**Source passage:**
※ ※ ※

DENVER, Colorado — The House Energy and  Environment Committee voted to indefinitely postpone a bill that would have no longer allowed the distribution of plastic straws, unless requested.

The vote passed 10-1.

Rep. Susan Lontine (D-House District 1) introduced HB19-1143 at the State House on Jan. 29.  

The Colorado General Assembly's website states that the bill "prohibits a restaurant, food vendor, or other food service establishment from providing a single-use plastic beverage straw to a customer unless the customer requests a straw."

The bill does not apply to self-serve straw dispensers, drive-through delivery orders, orders through third-party delivery services (such as Grub Hub and Uber Eats), orders through desktop or mobile devices or orders that were prepackaged before the food service establishment received them at the premises.

RELATED: Colorado lawmakers consider regulating plastic straws

The debate over plastic straws has been a conversation since 2015 when biologists found one inside a sea turtle’s nose. The video went viral.

Some Colorado restaurants are already following the ‘by request’ model.

※ ※ ※

**Brief 1:**
Set down the passage from the article on the plastic straw bill verbatim, from "The bill does" up to and including "at the premises.".
**Brief 2:**
Summarize the article on the plastic straw bill in two sentences.

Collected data
※ ※ ※

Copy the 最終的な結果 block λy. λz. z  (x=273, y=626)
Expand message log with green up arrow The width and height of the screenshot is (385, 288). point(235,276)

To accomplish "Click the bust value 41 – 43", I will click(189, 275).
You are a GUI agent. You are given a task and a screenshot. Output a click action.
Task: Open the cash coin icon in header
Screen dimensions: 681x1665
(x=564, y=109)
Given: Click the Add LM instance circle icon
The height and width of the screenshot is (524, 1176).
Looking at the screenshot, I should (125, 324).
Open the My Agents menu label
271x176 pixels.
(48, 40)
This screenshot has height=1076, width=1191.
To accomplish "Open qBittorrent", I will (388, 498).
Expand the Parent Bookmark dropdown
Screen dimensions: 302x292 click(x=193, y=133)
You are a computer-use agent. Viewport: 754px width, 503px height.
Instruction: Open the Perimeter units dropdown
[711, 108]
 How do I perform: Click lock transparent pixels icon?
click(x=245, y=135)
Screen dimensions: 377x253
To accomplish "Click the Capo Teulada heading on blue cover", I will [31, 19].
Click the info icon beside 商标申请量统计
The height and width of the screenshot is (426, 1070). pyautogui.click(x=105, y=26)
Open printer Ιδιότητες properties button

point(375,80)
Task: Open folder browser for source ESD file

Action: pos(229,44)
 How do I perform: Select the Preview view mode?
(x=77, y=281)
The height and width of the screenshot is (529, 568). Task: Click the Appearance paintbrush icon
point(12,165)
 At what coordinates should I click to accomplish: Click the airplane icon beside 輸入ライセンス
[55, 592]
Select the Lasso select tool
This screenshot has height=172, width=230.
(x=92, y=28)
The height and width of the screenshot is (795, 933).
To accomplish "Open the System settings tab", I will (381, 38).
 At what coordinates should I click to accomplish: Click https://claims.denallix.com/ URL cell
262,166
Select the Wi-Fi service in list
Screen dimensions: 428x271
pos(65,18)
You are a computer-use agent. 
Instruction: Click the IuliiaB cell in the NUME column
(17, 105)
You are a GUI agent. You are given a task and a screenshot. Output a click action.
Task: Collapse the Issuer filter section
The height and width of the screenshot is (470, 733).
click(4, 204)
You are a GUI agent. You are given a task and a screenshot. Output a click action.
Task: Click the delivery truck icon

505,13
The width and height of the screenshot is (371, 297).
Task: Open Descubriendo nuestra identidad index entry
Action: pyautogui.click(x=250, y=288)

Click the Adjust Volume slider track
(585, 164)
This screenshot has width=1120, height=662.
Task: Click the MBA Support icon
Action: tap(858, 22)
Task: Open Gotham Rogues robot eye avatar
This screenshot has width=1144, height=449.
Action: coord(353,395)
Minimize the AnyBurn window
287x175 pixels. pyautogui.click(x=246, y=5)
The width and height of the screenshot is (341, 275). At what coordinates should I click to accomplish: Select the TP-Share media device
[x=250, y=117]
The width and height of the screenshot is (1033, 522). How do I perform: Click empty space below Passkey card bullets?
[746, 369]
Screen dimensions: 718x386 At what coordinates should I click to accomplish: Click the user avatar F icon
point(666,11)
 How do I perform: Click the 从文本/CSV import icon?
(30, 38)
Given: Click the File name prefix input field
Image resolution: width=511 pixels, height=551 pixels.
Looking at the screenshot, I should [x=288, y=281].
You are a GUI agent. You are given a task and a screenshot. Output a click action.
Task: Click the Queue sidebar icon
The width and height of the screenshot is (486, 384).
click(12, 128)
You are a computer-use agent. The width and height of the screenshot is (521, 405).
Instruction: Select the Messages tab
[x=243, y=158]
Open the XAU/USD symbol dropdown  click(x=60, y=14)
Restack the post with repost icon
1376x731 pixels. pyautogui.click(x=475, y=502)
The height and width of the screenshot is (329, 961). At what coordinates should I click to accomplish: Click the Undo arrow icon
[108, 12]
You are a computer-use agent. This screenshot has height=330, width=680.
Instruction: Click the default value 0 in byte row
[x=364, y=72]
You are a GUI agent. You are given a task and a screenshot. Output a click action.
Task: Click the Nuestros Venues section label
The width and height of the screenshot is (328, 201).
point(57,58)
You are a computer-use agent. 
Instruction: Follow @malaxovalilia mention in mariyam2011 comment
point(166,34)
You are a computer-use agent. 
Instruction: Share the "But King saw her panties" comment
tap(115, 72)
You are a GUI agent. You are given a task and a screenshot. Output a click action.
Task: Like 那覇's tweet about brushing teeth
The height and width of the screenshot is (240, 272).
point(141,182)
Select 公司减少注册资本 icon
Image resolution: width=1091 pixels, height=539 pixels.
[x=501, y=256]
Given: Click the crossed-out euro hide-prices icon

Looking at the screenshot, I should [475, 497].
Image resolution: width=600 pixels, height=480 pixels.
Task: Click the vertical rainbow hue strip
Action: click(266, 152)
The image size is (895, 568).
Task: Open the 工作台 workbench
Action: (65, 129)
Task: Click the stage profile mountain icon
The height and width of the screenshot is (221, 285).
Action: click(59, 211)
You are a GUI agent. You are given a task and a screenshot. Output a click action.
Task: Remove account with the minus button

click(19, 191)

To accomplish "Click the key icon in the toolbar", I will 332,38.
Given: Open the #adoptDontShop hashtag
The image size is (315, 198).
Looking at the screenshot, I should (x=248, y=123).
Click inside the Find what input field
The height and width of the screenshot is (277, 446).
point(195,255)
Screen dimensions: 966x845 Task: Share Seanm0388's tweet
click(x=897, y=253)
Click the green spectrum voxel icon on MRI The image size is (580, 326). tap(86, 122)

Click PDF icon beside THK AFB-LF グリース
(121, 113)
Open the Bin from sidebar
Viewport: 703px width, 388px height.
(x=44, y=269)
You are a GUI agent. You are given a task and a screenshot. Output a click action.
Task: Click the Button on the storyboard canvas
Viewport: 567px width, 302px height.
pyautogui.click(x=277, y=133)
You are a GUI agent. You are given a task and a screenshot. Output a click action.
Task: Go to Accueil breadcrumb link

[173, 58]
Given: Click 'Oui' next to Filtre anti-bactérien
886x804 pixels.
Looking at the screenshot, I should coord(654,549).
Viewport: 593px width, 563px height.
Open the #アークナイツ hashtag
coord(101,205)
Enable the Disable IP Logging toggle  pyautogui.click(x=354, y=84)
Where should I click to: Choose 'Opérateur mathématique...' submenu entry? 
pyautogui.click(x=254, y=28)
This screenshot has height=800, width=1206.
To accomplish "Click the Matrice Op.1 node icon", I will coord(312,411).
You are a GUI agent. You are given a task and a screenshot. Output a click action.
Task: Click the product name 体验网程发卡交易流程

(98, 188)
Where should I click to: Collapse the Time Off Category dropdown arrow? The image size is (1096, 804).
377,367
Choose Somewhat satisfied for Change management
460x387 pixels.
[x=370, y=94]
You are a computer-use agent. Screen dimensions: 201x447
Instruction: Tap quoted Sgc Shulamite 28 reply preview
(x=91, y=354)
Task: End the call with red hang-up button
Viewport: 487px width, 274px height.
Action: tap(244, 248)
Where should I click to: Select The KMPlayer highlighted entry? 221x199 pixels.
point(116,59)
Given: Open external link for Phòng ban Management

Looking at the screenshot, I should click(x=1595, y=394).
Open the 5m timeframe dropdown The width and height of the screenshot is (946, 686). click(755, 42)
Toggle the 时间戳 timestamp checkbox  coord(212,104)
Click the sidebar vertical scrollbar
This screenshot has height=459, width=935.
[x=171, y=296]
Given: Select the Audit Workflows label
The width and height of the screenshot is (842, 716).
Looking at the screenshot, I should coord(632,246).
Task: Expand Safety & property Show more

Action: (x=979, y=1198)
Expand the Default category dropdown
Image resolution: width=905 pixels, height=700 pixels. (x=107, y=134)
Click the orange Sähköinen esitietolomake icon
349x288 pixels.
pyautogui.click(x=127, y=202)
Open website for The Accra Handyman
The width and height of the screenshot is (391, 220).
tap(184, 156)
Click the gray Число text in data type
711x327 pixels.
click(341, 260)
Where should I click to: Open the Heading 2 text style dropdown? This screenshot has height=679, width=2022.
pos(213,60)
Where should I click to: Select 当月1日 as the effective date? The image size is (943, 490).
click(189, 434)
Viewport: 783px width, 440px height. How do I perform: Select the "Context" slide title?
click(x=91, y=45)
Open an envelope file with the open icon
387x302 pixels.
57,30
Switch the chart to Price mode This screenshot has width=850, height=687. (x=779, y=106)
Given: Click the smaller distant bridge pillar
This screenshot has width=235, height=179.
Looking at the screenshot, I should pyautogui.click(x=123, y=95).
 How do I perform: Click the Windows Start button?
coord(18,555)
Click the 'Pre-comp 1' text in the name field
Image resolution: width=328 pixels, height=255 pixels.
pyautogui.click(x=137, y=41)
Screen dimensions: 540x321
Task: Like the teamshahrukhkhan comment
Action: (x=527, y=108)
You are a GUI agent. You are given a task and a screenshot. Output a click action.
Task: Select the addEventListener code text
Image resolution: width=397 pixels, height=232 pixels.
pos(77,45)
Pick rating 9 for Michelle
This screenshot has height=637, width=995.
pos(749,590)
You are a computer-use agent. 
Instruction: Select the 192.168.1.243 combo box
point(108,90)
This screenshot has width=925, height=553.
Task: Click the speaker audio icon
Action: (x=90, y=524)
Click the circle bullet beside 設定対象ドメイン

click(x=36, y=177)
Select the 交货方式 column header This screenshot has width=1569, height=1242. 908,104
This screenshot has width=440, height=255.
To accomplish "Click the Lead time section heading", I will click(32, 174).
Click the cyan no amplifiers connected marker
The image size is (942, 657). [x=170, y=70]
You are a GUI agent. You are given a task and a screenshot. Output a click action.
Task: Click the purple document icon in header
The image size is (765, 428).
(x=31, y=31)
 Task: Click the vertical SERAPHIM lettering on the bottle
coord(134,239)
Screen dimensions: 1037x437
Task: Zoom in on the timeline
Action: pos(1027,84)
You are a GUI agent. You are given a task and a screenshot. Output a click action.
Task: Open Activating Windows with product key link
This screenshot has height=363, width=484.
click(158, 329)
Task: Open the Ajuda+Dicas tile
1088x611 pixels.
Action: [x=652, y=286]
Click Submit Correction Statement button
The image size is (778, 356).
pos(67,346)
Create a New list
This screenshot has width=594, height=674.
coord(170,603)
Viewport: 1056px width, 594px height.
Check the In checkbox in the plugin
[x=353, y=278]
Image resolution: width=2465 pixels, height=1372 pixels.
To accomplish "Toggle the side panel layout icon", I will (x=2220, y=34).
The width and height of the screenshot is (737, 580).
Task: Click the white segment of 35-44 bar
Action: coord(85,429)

※ ※ ※

**Answer box 1:**
The bill does not apply to self-serve straw dispensers, drive-through delivery orders, orders through third-party delivery services (such as Grub Hub and Uber Eats), orders through desktop or mobile devices or orders that were prepackaged before the food service establishment received them at the premises.

**Answer box 2:**
The Colorado House Energy and Environment Committee voted 10-1 to indefinitely postpone HB19-1143. The bill, introduced by Rep. Susan Lontine, would have barred restaurants and other food service establishments from giving customers single-use plastic straws unless they requested one, with exceptions that included self-serve dispensers, drive-through orders and third-party delivery orders.